While similar phenomena and parallels in Jewish literature have been noted, critical scholars have more often turned to Greco-Roman sources in order to understand and/or explain the NT reports of the miracles of Jesus and his apostolic followers (e.g. the collection of ‘Miracle Stories in the Ancient World’ in a recent text-book contains two Jewish miracle stories and six Greco-Roman examples; cf. D. Burkett, An Introduction to the New Testament and the Origins of Christianity; Cambridge: CUP, 2002, 539–48). However, recent scholarship has increasingly noticed and paid attention to the roots of the NT in the OT and in Early Judaism and started to look there for analogies and possible similarities. The present exhaustive volume follows this welcome trend.

After a brief introduction Eve examines miracles in Josephus and in Philo, examining the concept and language of the miraculous, the distribution of miracles in their writings and the function of the miraculous. Further chapters address miracle and wisdom (Wisdom of Solomon, Ben Sira), miracles in Pseudo-Philo, the Enochic literature, in selected Qumran texts, in romantic literature (Tobit, Artapanus) and in other Second Temple literature.

Chapters 10–13 address those Jews who performed miracles (272–376), starting with charismatic holy men like Honi the Circle-Drawer and Hanina ben Dosa. Chapter eleven (296–325) examines the accounts and characteristics of the sign prophets who appeared in first-century ce Palestine and are mentioned by Josephus and in the NT (Acts 5:36; 21:38; Mark 13:22; Matt. 24:26). On Jewish exorcists Eve studies the NT evidence (Jesus and Beelzebul, the so-called Strange Exorcist, Mark 9:38f, and the sons of Sceva in Acts 19:13–20), Jewish evidence (Josephus, Qumran, Rabbinic) and later non-Jewish evidence (church fathers). Eve concludes:

Such evidence as there is suffices to show that Jesus was not unique in his cultural milieu in casting out evil spirits. He may nonetheless have been remarkably unusual, not least in his claim to be doing so by the spirit of God. The impression sometimes given in modern scholarly literature that Jewish exorcists were two a penny is apparently not supported by the literary evidence (349).

A final chapter is devoted to Jewish healers, magicians and to spirits (various aspects of spirit possession). A detailed bibliography and indices of references (including many NT references, which allow use of this volume as a reference tool) and authors round off this well-produced volume.

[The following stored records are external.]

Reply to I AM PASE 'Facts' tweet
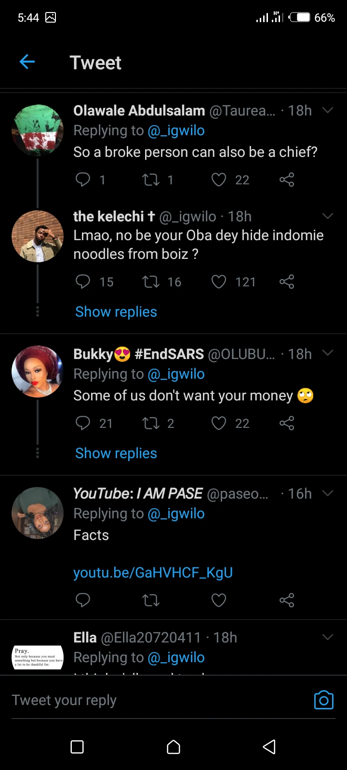 click(x=83, y=600)
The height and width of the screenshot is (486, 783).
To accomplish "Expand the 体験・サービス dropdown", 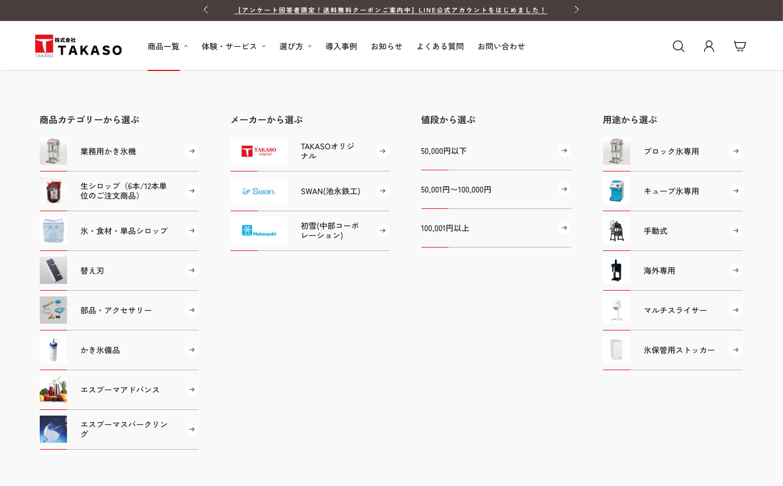I will 233,46.
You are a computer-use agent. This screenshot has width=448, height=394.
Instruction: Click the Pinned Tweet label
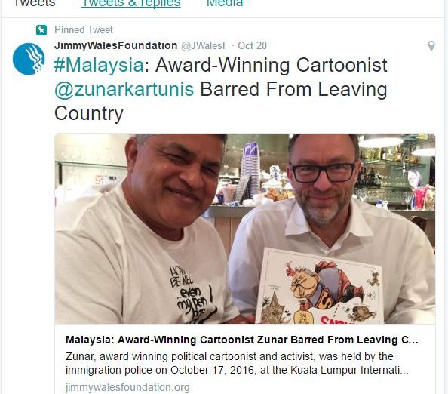tap(84, 29)
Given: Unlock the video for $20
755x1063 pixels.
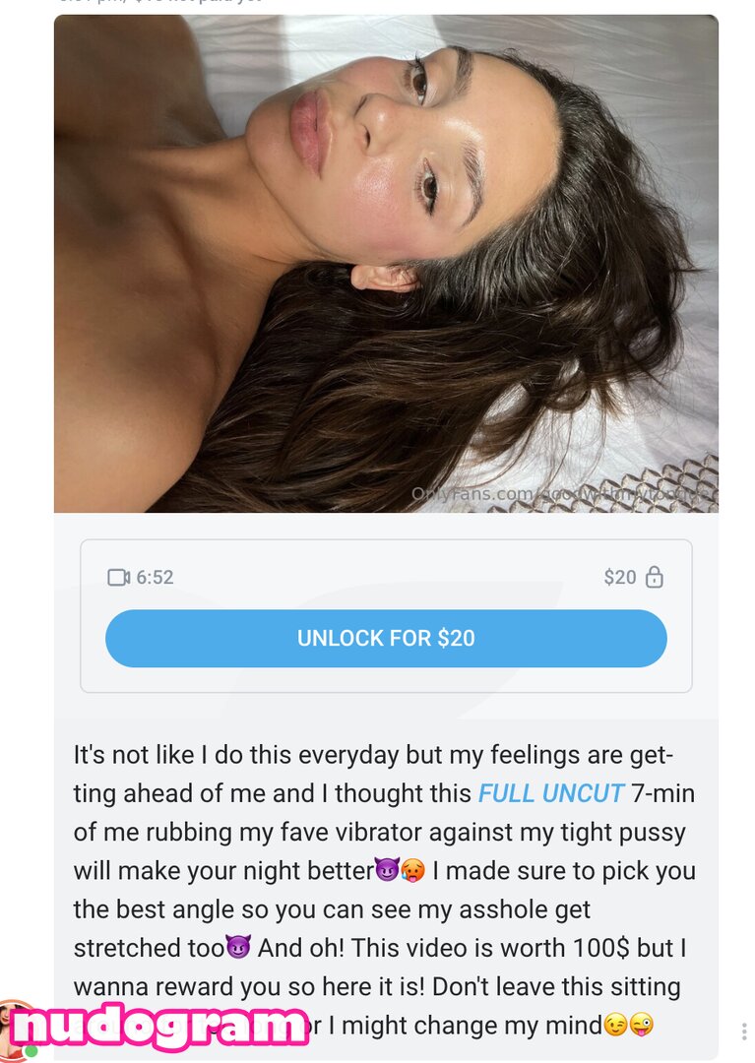Looking at the screenshot, I should pos(386,638).
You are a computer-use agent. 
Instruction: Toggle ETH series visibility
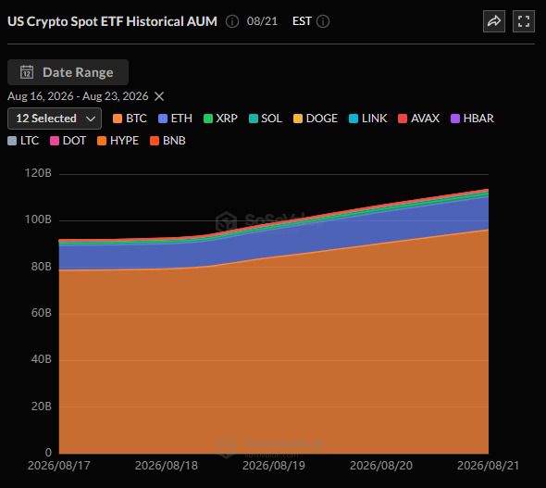pos(175,119)
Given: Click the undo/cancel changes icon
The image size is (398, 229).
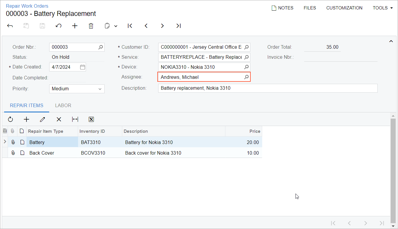Looking at the screenshot, I should pyautogui.click(x=59, y=26).
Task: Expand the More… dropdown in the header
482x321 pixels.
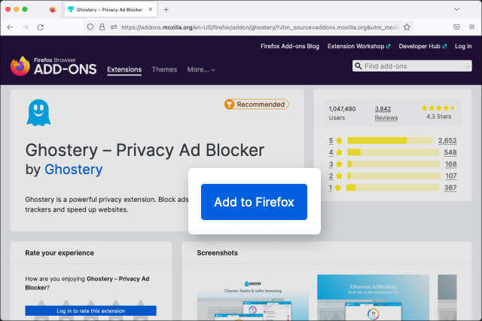Action: 201,70
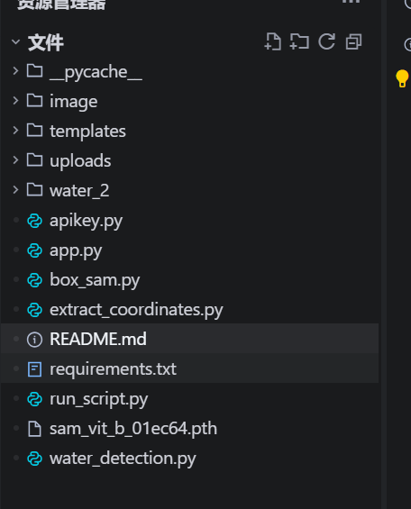The height and width of the screenshot is (509, 411).
Task: Refresh the file explorer
Action: click(x=326, y=41)
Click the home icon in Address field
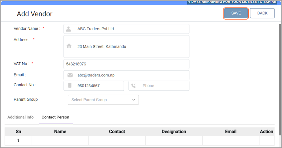The width and height of the screenshot is (282, 148). [69, 46]
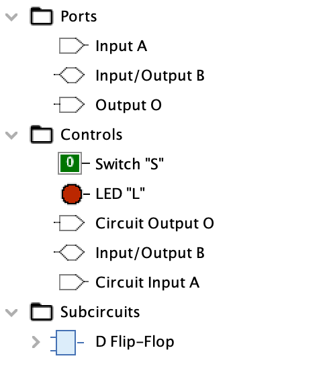This screenshot has width=325, height=383.
Task: Click the D Flip-Flop subcircuit icon
Action: pyautogui.click(x=67, y=343)
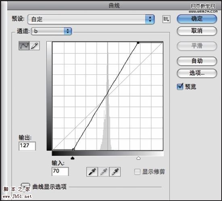
Task: Open the 选项... options button
Action: (197, 73)
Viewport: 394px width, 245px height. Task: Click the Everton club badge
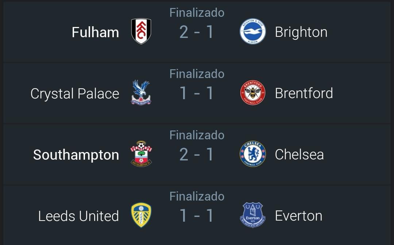click(253, 215)
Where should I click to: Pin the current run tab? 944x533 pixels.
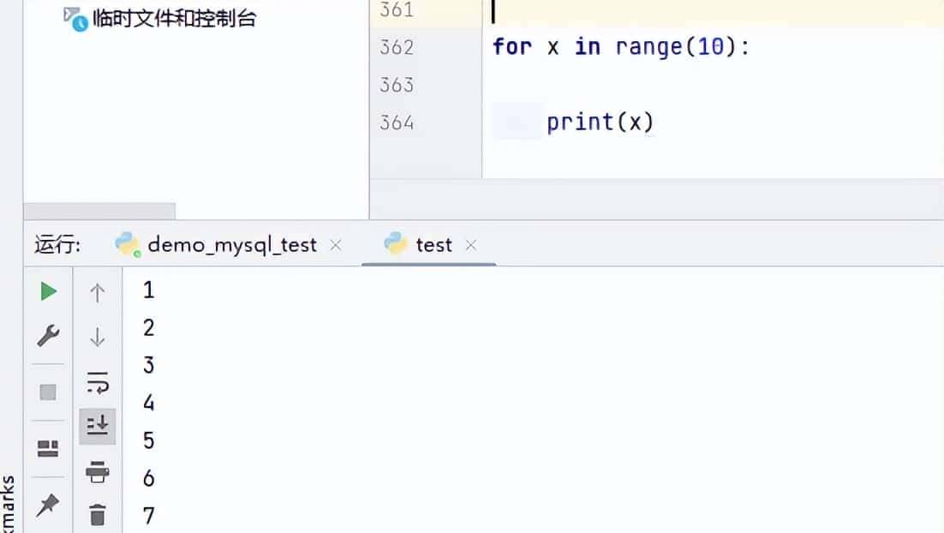point(49,506)

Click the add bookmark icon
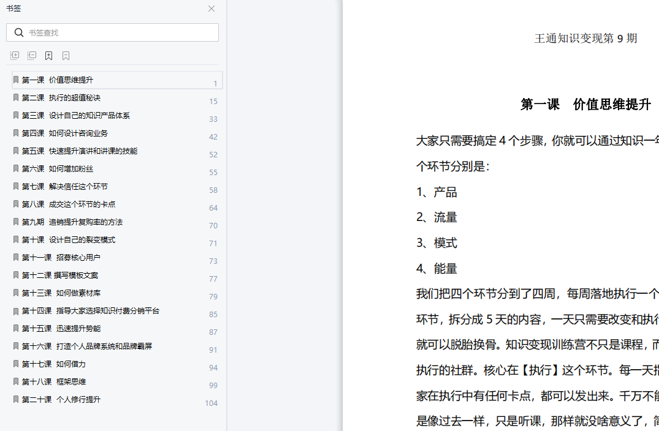(x=49, y=56)
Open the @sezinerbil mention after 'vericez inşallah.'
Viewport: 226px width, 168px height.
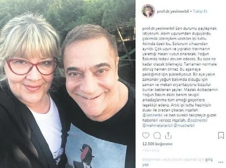197,120
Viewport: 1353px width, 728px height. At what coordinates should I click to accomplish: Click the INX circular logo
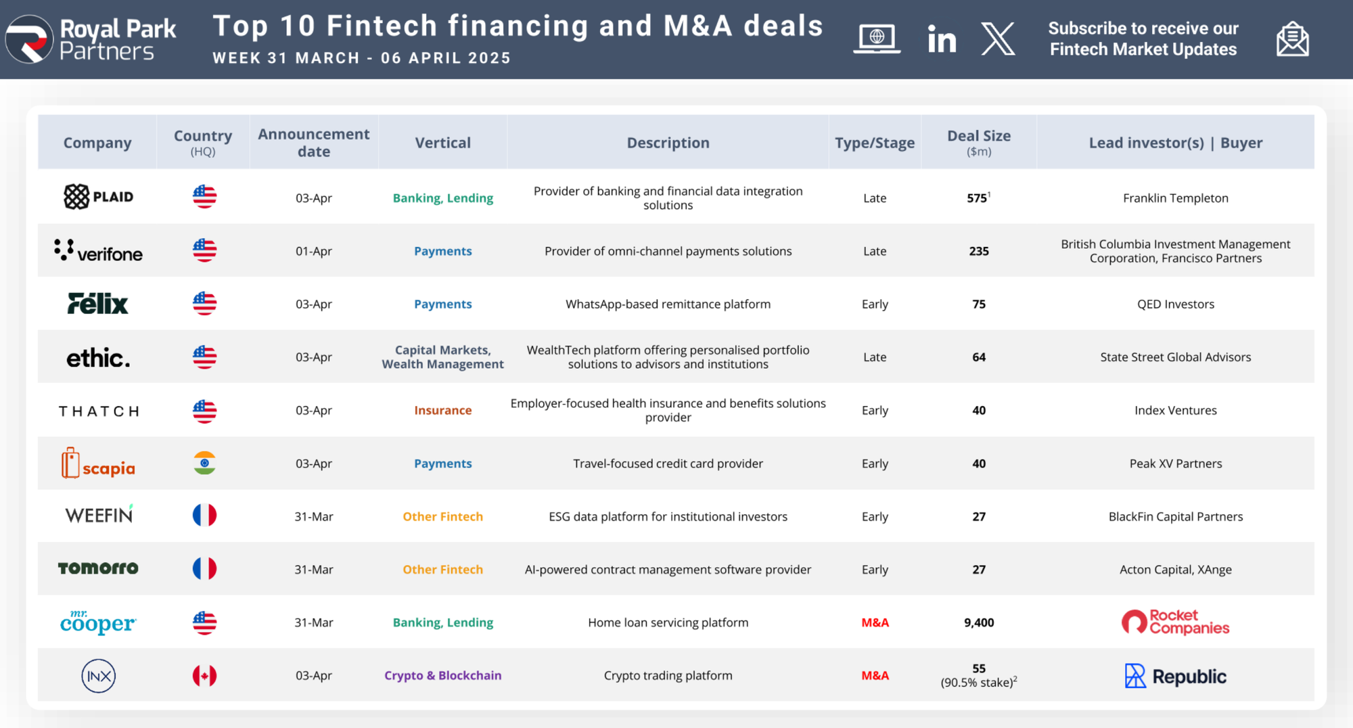(99, 676)
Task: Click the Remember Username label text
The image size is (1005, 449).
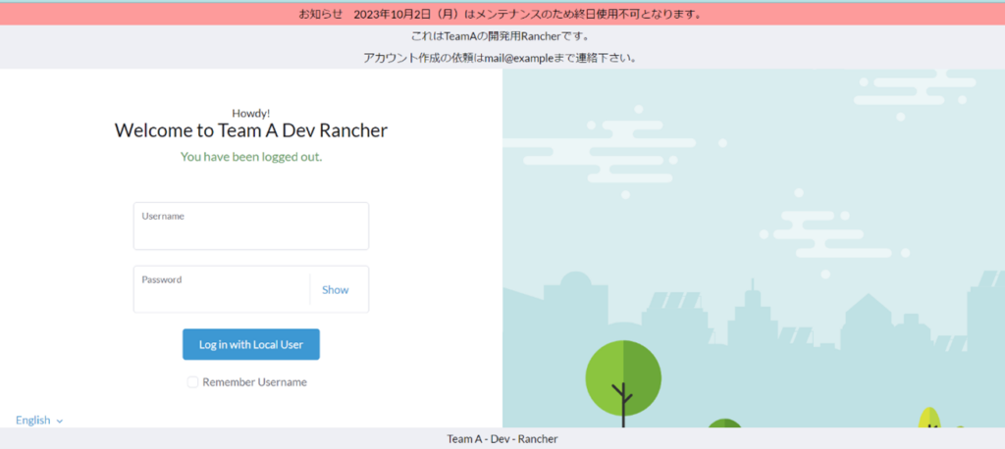Action: (254, 382)
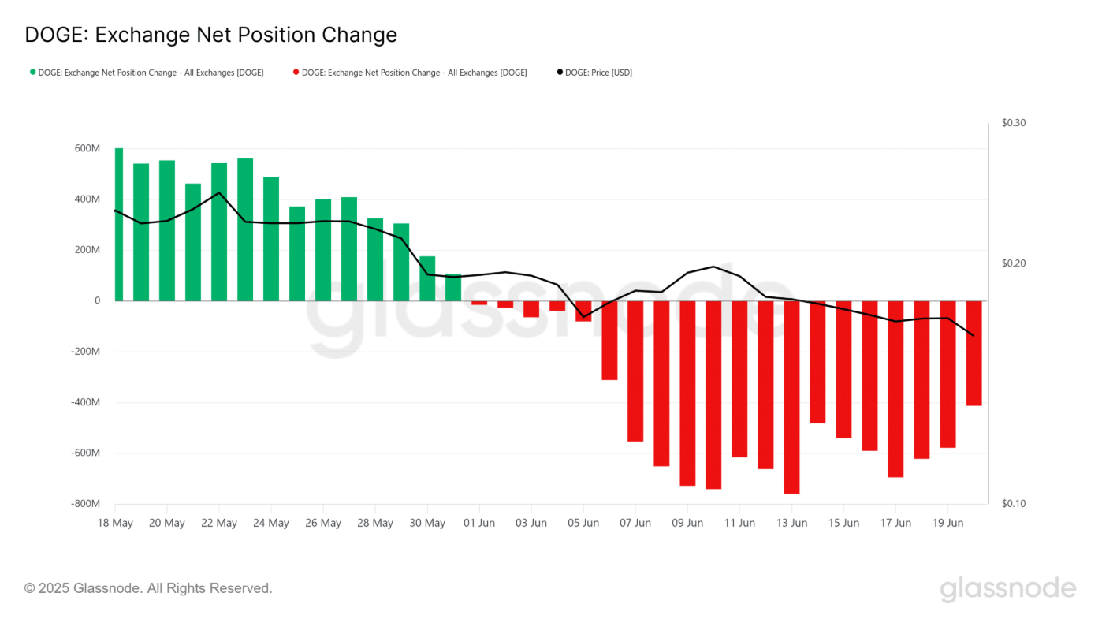Click the 600M y-axis label

87,148

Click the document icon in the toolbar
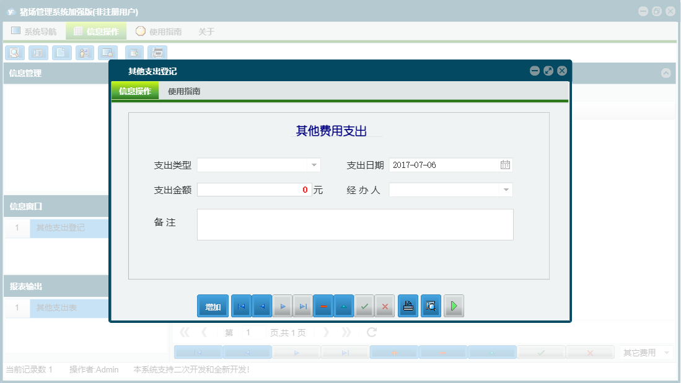[61, 53]
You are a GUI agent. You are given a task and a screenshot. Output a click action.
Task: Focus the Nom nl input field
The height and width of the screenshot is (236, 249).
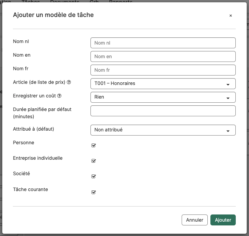tap(163, 43)
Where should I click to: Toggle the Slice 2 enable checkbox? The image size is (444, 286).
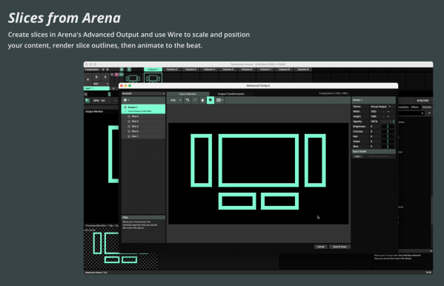pyautogui.click(x=129, y=126)
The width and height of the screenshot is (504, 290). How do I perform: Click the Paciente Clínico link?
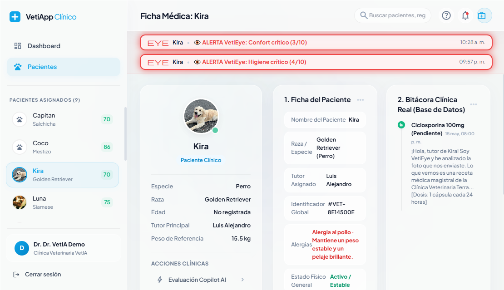tap(201, 160)
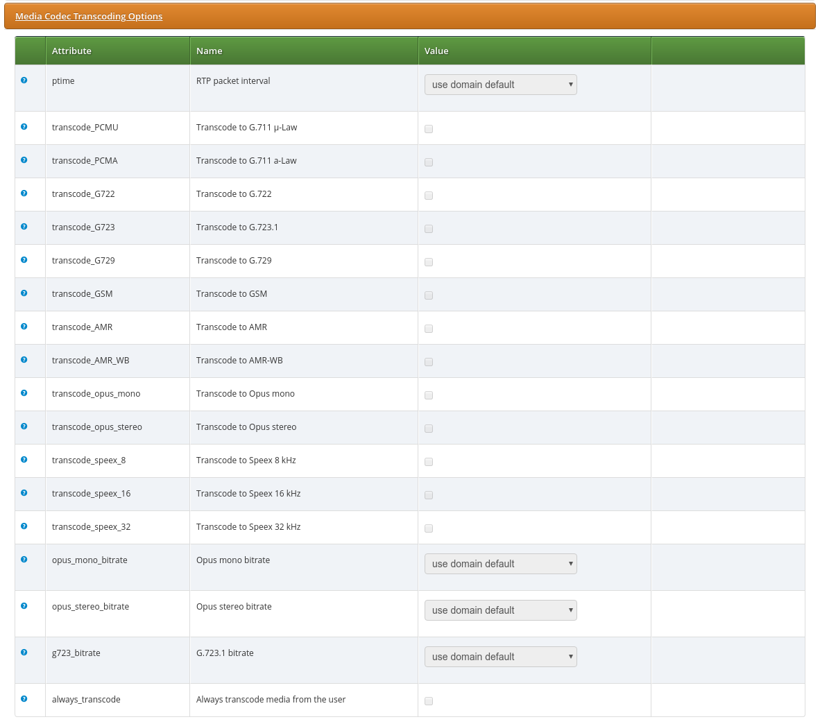Open the G.723.1 bitrate dropdown
This screenshot has height=724, width=820.
coord(500,657)
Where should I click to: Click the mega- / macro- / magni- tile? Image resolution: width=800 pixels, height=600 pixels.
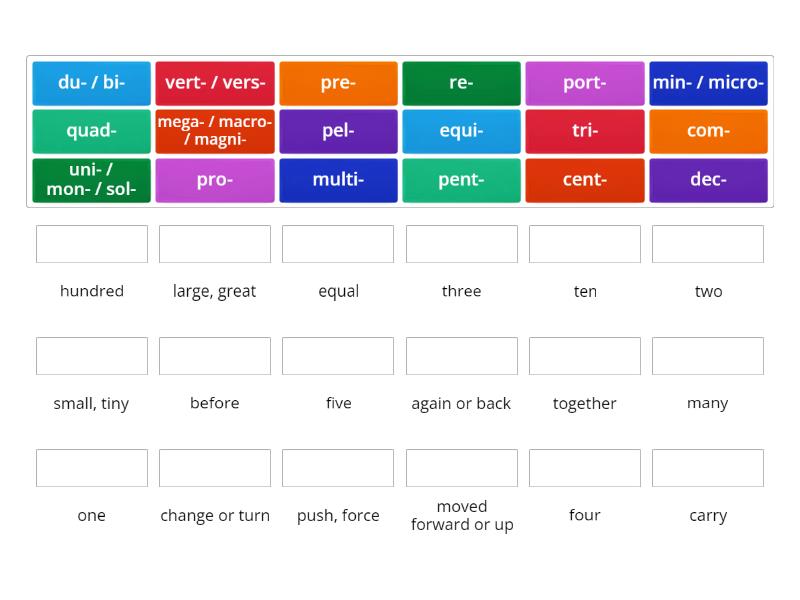point(214,131)
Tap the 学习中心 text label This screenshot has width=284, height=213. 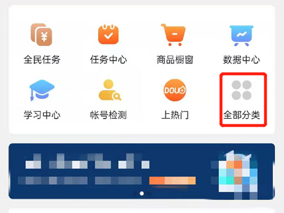pos(42,115)
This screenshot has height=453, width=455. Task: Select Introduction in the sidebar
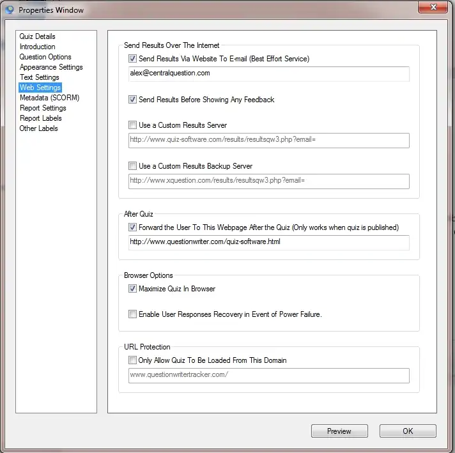point(37,47)
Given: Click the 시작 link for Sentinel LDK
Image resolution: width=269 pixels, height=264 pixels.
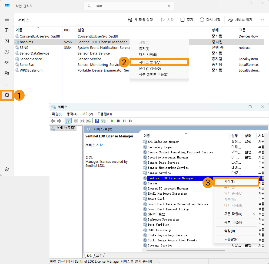Looking at the screenshot, I should coord(99,145).
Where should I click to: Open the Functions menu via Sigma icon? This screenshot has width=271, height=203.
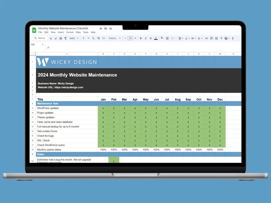(x=233, y=38)
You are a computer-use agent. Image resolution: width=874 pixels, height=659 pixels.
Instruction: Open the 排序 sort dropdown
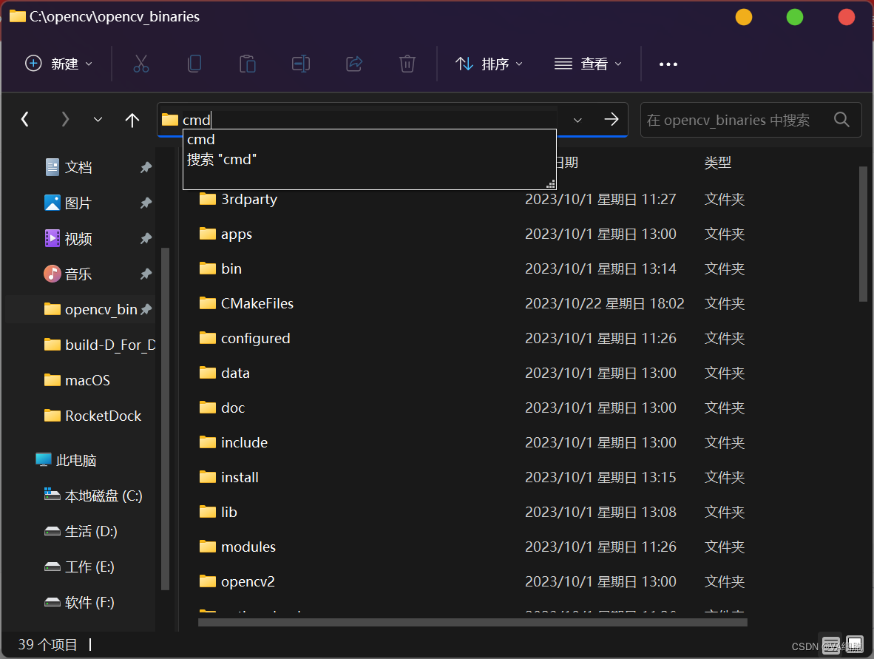click(x=489, y=64)
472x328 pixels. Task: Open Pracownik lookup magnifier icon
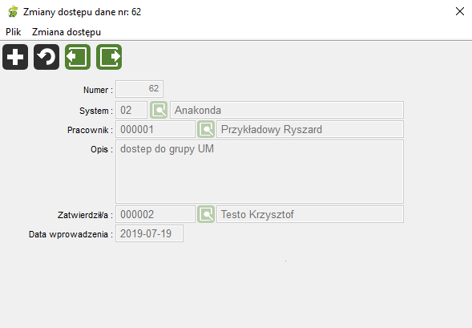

Eve concludes that while most Second Temple Jews were not preoccupied with miracles, they did believe in them. However, it was the great signs and wonders of the past, specially those associated with the exodus and conquest, which received most attention. Together with other miracles of national deliverance, they provided the basis for various hopes for signs and wonders in the future. The miracles of Jesus differed remarkably from this mainstream of Jewish expectation about signs and wonders. Yet Eve sees three links. First: the healings of Jesus resemble those attributed to the great miracle-working prophets Elijah and Elisha. Second: there are ‘occasional indications in Jewish literature of soteriological or even eschatological expectations of health, healing and the defeat of demonic powers’ (377). Third: some sea and feeding miracles of Jesus recall at least superficially the exodus events and thus link Jesus securely with the great signs and wonders of the past, and with Moses ‘who is both the Jewish figure through whom the greatest miracles were worked, and the figure with whom the great events of national deliverance and foundation were associated’ (377).

While this is primarily a study of the background of the NT which has been done well and it does shed helpful light on the NT itself in showing ‘how both the Gospel presentations of Jesus’ miracles and the miracles of the historical Jesus would appear distinctive within the Judaism of his time while making sense in a Jewish context’ (386). The volume is of interest to all students of the historical Jesus and his miraculous works, of the Gospels and of Acts and of Second Temple Judaism in general.